WORK ORDER ▸ Scan the entries below for "element" and copy each line that holds it.

Stored records:
....................

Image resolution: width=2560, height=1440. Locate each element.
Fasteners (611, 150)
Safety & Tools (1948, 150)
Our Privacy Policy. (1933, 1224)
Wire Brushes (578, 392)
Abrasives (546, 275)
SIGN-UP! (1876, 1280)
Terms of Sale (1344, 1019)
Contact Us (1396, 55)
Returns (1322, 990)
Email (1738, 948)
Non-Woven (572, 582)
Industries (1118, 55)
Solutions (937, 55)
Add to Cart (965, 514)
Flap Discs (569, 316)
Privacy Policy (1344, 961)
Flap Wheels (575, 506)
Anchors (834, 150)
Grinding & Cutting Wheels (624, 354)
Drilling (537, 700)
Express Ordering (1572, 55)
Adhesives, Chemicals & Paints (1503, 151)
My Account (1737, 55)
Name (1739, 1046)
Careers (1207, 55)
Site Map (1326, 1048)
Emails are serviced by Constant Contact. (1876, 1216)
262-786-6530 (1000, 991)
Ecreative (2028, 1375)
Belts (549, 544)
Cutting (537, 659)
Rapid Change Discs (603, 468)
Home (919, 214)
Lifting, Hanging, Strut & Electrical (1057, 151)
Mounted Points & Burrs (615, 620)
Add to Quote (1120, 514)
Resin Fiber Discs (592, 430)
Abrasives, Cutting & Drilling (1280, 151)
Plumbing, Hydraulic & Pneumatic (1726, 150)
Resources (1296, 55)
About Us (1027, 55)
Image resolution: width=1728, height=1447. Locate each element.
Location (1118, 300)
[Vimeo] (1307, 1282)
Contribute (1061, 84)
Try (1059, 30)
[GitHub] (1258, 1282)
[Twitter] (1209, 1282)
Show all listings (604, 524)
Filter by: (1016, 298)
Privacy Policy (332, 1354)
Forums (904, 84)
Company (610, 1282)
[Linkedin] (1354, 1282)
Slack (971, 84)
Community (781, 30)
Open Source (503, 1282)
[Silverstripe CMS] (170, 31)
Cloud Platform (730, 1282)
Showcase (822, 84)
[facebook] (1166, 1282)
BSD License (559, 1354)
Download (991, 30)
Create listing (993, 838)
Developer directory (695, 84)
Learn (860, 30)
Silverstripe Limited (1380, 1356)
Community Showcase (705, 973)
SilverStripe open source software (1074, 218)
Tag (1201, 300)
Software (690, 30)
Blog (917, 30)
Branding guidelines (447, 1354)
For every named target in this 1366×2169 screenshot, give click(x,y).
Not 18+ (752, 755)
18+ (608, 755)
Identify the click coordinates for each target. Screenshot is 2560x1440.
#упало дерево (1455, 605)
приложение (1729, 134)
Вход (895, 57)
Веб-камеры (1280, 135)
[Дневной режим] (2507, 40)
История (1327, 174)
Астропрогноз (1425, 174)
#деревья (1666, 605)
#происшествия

....................

PROBLEM SOLUTION ▸
Image resolution: width=2560, height=1440. Locate each element.
Image resolution: width=1728, height=1447. Locate each element.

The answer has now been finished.